İran Dünya Kupası’na katılmalı
2026 FIFA Dünya Kupası’na katılmayı garantileyen 6 ülke belli oldu. Bu ülkelerden biri İran. Dünya Kupası’na ise ABD, Meksika ve Kanada ev sahipliği yapacak. Köşemde çok kez ABD’nin ülkesindeki organizasyonlara vize nedeniyle sporcuların gelmesine izin vermediğini yazmıştım. Bunun en son örneğini Dünya Oyunları’nda gördük. Ülkemizi temsil eden sporcuların büyük bölümü vize nedeniyle ABD’deki oyunlara katılamamıştı. Trump’ın vize verilmeyecek ülkeler arasında İran’ı da sayması üzerine, Dünya Kupası’na katılma hakkı kazanan İran’ın Dünya Kupası’na nasıl katılacağı tartışılmaya başlandı.

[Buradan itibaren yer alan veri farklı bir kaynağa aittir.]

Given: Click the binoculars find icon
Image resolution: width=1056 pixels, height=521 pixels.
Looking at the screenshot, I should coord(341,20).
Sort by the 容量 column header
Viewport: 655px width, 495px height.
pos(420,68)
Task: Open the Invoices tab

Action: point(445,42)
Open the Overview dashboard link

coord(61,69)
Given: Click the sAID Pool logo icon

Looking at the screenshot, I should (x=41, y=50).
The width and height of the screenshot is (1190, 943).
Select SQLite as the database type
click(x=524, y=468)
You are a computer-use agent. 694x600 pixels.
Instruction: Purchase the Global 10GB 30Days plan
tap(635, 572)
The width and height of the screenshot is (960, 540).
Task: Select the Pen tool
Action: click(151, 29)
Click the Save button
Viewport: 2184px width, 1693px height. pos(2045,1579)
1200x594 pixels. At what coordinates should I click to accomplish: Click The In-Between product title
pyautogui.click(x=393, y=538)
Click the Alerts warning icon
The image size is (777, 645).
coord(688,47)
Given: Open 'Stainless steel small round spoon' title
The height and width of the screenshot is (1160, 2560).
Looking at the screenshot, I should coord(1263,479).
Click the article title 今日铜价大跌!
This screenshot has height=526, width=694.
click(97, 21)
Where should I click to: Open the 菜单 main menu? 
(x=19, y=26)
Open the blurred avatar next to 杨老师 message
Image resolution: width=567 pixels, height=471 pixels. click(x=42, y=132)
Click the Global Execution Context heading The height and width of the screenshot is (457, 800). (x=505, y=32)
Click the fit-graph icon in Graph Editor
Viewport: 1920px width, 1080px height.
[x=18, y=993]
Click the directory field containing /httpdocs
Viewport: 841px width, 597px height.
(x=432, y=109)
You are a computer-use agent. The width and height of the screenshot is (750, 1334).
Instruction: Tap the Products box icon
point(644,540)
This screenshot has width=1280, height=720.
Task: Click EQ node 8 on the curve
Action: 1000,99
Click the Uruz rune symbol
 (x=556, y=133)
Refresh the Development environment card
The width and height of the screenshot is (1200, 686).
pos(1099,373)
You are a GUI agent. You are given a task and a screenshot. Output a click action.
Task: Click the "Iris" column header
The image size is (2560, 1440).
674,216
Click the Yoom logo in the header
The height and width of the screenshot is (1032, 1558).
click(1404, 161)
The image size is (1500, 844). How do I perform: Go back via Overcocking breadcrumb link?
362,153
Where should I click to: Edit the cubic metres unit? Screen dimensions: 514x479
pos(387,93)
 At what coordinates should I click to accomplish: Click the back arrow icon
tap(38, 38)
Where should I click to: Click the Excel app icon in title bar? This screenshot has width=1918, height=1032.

SPORCUYA VİZE VERMEYENE ORGANİZASYON DÜZENLEME VİZESİ VERİLMEMELİ
FIFA’nın standartı çok net olmalı. Bir organizasyona katılmaya hak kazanan herhangi bir sporcu, vize nedeniyle o ülkeye alınmıyorsa; organizasyon o ülkeden alınmalı. Ama buna daha önce ne Uluslararası Atletizm Birliği World Athletics ne de Uluslararası Olimpiyat Komitesi cesaret edemedi. FIFA’yı yönetenlerde de o yürek olmadığını düşünüyorum. Umarım FIFA yöneticileri korkak, emperyalizm kuklası, zavallı kişiler değillerdir ve “İran’ı sınırlarınıza almazsanız Dünya Kupası’nı sizden alırız” diyebilirler. İsviçreli ve İtalyan Başkan Gianni Infantino, İspanyol Başkan Yardımcısı Ángel María Villar, Malezya ve Papua Yeni Gineli Başkan Yardımcısı David Chung ve Bahreynli Başkan Yardımcısı Salman bin Ibrahim Al Khalifa’da böyle bir yürek var mı? Baksanız dünyanın dört bir yanını temsil eden spor insanları; finallere katılmaya hak kazanmış bir ülkenin finallere katılamamasına seyirci mi kalacak? Görevleri sporun yayılması ve futbolu yönetmek olan bu sözde yöneticiler yine emperyalizmin tetikçiliğini mi yapacak? FIFA’nın yönetim kademesinde olan diğer yöneticiler bu keyfiliği izleyecek mi? Asya Futbol Konfederasyonu, kıtasını temsil eden İran’a uygulanması muhtemel bu vize karşısında; Asya’nın tüm takımlarını Dünya Kupası’ndan çekmeyi mi yoksa İran yerine başka bir Asya takımını ABD’ye göndermeyi mi tercih edecek? Dillerinden düşürmedikleri “Fair Play” yani “Adil Oyun” ilkesine uyacaklar mı? Yoksa adaleti ABD’nin küstah kararlarına mı bırakacaklar? AFC Başkanı’nın FIFA Başkan Yardımcısı Al Khalifa olduğunu hatırlatalım. İran hakkında alınacak karar, bu zatın da futbolun mu emperyalizmin mi halifesi olduğunu gösterecek.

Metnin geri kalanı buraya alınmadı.